◆ YOUR INSTRUCTIONS: Each line from the beginning of the entries below through the line that includes "Subscribe (196, 744)" must be returned exactly as given.

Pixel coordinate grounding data
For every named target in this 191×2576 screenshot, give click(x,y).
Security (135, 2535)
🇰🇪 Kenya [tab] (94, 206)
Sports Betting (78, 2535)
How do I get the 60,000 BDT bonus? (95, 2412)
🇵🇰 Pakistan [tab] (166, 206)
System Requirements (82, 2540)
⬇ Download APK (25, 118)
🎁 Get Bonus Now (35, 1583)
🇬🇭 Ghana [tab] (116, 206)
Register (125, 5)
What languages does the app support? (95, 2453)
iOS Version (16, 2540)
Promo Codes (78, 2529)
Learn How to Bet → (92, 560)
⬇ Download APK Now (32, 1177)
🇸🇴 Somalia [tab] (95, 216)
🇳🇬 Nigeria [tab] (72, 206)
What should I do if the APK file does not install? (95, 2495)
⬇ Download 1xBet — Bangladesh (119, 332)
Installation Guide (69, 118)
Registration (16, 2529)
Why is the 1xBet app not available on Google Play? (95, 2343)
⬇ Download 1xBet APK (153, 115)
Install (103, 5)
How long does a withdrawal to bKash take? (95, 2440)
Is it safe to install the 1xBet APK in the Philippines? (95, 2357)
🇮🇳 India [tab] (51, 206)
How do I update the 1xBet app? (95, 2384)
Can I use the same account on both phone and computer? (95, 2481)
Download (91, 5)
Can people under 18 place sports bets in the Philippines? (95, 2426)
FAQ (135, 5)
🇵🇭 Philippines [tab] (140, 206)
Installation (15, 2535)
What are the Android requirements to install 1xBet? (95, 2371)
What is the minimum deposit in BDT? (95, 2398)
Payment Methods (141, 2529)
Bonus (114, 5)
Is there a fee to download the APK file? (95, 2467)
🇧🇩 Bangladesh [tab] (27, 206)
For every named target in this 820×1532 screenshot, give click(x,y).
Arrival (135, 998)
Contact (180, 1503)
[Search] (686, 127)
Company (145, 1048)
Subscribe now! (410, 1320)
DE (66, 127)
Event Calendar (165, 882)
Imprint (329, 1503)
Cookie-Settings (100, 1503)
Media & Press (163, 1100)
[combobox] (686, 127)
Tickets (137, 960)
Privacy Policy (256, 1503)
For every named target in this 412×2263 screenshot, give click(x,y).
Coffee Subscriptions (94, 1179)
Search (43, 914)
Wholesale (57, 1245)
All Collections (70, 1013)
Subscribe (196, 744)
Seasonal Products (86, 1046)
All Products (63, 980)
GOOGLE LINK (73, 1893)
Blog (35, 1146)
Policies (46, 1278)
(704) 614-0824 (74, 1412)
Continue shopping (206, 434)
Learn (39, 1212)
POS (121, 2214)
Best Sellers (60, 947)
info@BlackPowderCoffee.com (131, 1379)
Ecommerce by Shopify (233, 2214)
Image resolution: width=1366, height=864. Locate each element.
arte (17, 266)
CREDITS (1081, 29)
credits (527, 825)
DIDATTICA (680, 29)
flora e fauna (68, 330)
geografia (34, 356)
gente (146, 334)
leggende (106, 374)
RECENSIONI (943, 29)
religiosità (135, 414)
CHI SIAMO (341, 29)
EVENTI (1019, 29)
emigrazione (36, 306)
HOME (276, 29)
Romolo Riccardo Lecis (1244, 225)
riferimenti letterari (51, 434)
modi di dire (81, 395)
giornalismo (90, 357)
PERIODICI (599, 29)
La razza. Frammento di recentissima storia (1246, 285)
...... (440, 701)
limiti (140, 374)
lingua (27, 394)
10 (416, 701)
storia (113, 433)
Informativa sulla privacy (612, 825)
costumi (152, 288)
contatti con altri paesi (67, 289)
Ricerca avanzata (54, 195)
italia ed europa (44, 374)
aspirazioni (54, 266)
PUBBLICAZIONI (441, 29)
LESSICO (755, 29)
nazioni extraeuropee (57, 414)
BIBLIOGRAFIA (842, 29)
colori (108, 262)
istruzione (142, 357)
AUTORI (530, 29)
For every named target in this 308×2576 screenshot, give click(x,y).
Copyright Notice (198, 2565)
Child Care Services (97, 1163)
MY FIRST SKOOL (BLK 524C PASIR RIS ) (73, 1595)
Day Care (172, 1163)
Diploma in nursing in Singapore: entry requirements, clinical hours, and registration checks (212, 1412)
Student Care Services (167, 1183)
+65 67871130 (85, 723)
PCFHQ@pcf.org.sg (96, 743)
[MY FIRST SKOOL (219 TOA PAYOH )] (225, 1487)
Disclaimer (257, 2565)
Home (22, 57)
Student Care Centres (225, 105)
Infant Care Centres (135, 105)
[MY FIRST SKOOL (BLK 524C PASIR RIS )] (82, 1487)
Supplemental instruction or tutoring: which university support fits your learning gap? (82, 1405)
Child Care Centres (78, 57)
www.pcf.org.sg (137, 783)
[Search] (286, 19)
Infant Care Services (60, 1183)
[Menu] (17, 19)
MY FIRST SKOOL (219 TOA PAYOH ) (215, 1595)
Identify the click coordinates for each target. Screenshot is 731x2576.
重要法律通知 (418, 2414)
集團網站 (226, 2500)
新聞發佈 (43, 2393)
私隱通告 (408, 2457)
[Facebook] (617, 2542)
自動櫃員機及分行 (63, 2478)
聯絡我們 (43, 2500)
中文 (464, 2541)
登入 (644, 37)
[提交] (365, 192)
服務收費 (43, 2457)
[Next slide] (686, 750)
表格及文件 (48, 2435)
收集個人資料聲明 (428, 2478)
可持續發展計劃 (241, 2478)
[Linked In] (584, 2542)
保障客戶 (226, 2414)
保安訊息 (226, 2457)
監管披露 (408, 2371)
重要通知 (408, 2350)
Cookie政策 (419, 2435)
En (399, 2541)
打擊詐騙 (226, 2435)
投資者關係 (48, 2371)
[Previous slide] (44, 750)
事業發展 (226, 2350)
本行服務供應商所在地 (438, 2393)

◆ FINISHED EXERCISE:
For every named target in this 191×2576 screenshot, give click(x,y).
Security (135, 2535)
🇰🇪 Kenya [tab] (94, 206)
Sports Betting (78, 2535)
How do I get the 60,000 BDT bonus? (95, 2412)
🇵🇰 Pakistan [tab] (166, 206)
System Requirements (82, 2540)
⬇ Download APK (25, 118)
🎁 Get Bonus Now (35, 1583)
🇬🇭 Ghana [tab] (116, 206)
Register (125, 5)
What languages does the app support? (95, 2453)
iOS Version (16, 2540)
Promo Codes (78, 2529)
Learn How to Bet → (92, 560)
⬇ Download APK Now (32, 1177)
🇸🇴 Somalia [tab] (95, 216)
🇳🇬 Nigeria [tab] (72, 206)
What should I do if the APK file does not install? (95, 2495)
⬇ Download 1xBet — Bangladesh (119, 332)
Installation Guide (69, 118)
Registration (16, 2529)
Why is the 1xBet app not available on Google Play? (95, 2343)
⬇ Download 1xBet APK (153, 115)
Install (103, 5)
How long does a withdrawal to bKash take? (95, 2440)
Is it safe to install the 1xBet APK in the Philippines? (95, 2357)
🇮🇳 India [tab] (51, 206)
How do I update the 1xBet app? (95, 2384)
Can I use the same account on both phone and computer? (95, 2481)
Download (91, 5)
Can people under 18 place sports bets in the Philippines? (95, 2426)
FAQ (135, 5)
🇵🇭 Philippines [tab] (140, 206)
Installation (15, 2535)
What are the Android requirements to install 1xBet? (95, 2371)
What is the minimum deposit in BDT? (95, 2398)
Payment Methods (141, 2529)
Bonus (114, 5)
Is there a fee to download the APK file? (95, 2467)
🇧🇩 Bangladesh [tab] (27, 206)
For every named target in this 820×1532 screenshot, give click(x,y).
Arrival (135, 998)
Contact (180, 1503)
[Search] (686, 127)
Company (145, 1048)
Subscribe now! (410, 1320)
DE (66, 127)
Event Calendar (165, 882)
Imprint (329, 1503)
Cookie-Settings (100, 1503)
Media & Press (163, 1100)
[combobox] (686, 127)
Tickets (137, 960)
Privacy Policy (256, 1503)
For every named target in this 412×2263 screenshot, give click(x,y).
Coffee Subscriptions (94, 1179)
Search (43, 914)
Wholesale (57, 1245)
All Collections (70, 1013)
Subscribe (196, 744)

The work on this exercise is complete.